Church Saint-Eugène Sainte-Cécile is a little wonder. It’s named with a double patronage in tribute to Saint-Eugène and Sainte-Cécile patron saint of musicians as a nod to the Conservatoire de Paris set not far from there.
It’s with an extraordinary rapidity that the church has been built from 1854 to 1856. It required only 20 months to erect this beautiful building in lieu of the former Hôtel des Menus-Plaisirs. We must say the church has been built by architect Louis-Auguste Boileau in a special manner for the time: indeed, it’s the first church to be built with a metallic structure instead of with stone! At the time, iron was all rage and using it ensures a considerable trick to save time and money in addition to make sure the building is solid.
Yet, from the outside, Church Saint-Eugène Sainte-Cécile doesn’t look much: a rather sober decoration, no sculptures, no bell tower… But it’s inside that the magic happens. Once you’ve walked the door, you discover a very sophisticated and colorful indoor. Walls and fine columns made of cast iron are entirely painted, so are the vaults, with a starry pattern. Everywhere, wonderful stained-glass windows (48 of them!), fine and full of colors.
During your visit, don’t miss the organs made on the occasion of the World Fair in 1850 especially the choir and it glass roof, their beauty is breathtaking.
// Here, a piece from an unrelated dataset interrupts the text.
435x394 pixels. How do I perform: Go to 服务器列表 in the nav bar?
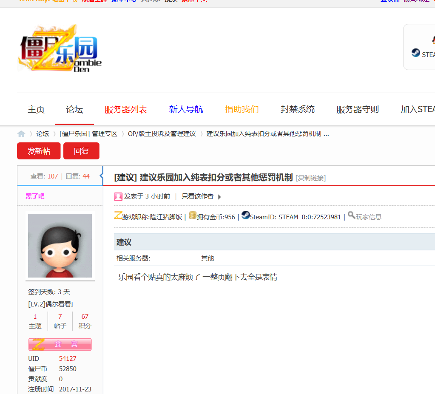[x=126, y=109]
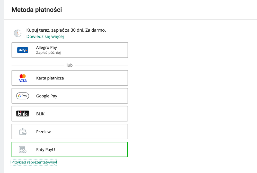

Church Saint-Eugène Sainte-Cécile is unquestionably the Sainte-Chapelle’s little sister!
For your record, in 1857, Jules Verne marries Honorine Viane in this very church, which metal structure isn’t without reminding us of the inventions found in his books. Did it inspire him?
Listed as Historic Monument in 1983, Church Saint-Eugène Sainte-Cécile is definitely one of the most beautiful churches in Paris. A must-seen in the 9th arrondissement!